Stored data
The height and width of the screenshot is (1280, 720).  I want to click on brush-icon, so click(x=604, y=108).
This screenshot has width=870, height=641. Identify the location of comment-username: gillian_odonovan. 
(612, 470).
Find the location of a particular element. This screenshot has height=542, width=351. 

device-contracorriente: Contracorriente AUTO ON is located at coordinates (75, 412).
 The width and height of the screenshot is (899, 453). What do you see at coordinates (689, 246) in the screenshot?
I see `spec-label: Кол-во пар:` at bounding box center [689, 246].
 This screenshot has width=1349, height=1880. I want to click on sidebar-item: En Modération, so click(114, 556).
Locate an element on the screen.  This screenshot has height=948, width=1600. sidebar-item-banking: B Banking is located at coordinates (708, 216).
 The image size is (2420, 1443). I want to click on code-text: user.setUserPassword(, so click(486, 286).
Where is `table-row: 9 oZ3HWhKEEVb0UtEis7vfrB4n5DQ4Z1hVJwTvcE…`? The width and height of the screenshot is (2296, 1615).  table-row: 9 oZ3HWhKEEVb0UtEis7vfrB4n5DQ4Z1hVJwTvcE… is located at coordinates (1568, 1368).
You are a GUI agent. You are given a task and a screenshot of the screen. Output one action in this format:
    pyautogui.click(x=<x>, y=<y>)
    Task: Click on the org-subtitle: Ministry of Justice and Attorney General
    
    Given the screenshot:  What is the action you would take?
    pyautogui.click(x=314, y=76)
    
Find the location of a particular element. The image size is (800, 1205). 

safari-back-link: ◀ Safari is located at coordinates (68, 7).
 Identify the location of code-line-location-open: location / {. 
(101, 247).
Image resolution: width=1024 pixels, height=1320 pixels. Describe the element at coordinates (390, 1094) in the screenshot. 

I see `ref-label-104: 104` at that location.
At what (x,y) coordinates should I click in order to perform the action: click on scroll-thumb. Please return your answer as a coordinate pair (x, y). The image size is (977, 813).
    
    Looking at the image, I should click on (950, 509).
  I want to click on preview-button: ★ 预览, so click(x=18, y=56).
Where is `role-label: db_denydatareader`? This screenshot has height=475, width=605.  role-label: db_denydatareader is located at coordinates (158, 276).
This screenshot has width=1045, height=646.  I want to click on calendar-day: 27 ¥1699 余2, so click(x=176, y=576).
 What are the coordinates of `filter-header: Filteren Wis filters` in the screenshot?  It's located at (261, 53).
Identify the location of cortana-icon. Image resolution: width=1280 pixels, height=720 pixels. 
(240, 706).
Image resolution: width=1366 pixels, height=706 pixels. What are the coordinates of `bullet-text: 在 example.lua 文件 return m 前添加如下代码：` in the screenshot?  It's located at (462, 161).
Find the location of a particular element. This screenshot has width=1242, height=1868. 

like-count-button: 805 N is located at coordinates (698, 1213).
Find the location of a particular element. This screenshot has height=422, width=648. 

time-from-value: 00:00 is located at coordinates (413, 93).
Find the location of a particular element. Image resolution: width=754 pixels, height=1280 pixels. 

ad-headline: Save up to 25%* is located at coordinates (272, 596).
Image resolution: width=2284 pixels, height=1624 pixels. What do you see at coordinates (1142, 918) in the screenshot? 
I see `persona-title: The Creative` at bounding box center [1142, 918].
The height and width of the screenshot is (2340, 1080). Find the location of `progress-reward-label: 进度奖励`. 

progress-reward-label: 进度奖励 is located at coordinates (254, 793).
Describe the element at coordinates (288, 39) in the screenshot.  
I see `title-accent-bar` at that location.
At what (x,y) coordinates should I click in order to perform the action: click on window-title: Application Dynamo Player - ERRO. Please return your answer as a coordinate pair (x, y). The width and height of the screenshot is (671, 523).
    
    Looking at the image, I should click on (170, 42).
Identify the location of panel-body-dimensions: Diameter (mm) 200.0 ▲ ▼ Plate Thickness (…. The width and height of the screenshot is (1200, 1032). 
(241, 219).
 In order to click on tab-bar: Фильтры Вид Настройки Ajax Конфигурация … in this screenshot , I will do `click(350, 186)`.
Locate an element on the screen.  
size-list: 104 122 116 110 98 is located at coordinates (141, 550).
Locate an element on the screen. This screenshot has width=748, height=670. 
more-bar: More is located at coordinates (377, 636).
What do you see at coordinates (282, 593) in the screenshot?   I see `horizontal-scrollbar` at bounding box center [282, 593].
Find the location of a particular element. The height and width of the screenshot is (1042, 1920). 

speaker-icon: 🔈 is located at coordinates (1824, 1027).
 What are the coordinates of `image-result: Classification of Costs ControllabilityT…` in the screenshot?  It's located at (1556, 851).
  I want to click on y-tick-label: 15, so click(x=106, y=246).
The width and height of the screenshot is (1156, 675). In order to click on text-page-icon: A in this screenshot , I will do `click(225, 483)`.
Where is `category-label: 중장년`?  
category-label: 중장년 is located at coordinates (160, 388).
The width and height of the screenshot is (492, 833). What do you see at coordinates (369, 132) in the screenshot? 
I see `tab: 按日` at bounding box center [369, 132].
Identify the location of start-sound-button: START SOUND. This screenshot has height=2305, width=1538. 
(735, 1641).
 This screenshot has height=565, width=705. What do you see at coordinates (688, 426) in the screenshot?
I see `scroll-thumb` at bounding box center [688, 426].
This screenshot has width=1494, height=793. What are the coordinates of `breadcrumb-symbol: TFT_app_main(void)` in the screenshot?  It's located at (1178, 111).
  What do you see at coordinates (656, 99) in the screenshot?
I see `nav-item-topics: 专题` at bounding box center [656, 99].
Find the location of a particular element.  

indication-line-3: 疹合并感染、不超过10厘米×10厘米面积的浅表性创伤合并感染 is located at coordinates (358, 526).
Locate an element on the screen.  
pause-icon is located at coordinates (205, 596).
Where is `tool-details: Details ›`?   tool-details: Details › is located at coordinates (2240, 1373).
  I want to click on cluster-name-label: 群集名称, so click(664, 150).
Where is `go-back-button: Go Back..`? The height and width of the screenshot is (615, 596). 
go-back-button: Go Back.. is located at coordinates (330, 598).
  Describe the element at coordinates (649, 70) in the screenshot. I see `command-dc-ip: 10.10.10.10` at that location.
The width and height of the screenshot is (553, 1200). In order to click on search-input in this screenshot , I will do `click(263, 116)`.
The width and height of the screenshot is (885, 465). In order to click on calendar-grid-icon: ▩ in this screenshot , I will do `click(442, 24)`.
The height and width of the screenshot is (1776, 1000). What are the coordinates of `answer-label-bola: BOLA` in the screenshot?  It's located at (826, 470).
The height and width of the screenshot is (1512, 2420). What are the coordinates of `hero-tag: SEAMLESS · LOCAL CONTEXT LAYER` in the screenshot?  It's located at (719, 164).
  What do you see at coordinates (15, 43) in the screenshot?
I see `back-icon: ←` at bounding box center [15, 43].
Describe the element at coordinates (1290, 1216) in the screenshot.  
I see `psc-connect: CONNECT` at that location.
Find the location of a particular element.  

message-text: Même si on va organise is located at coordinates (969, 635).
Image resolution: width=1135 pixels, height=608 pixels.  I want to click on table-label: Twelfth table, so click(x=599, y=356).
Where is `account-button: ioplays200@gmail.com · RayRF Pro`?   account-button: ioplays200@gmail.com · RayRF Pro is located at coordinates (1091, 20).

• _What is required_
List every line of the material above that contains the word "Identify", matching its capitalization exactly.

• _Finished exercise_
This screenshot has width=870, height=641. Identify the location of comment-username: gillian_odonovan. 
 Identify the location of code-line-location-open: location / {. 
Identify the location of cortana-icon. Image resolution: width=1280 pixels, height=720 pixels. 
Identify the location of panel-body-dimensions: Diameter (mm) 200.0 ▲ ▼ Plate Thickness (…. The width and height of the screenshot is (1200, 1032). 
Identify the location of start-sound-button: START SOUND. This screenshot has height=2305, width=1538. 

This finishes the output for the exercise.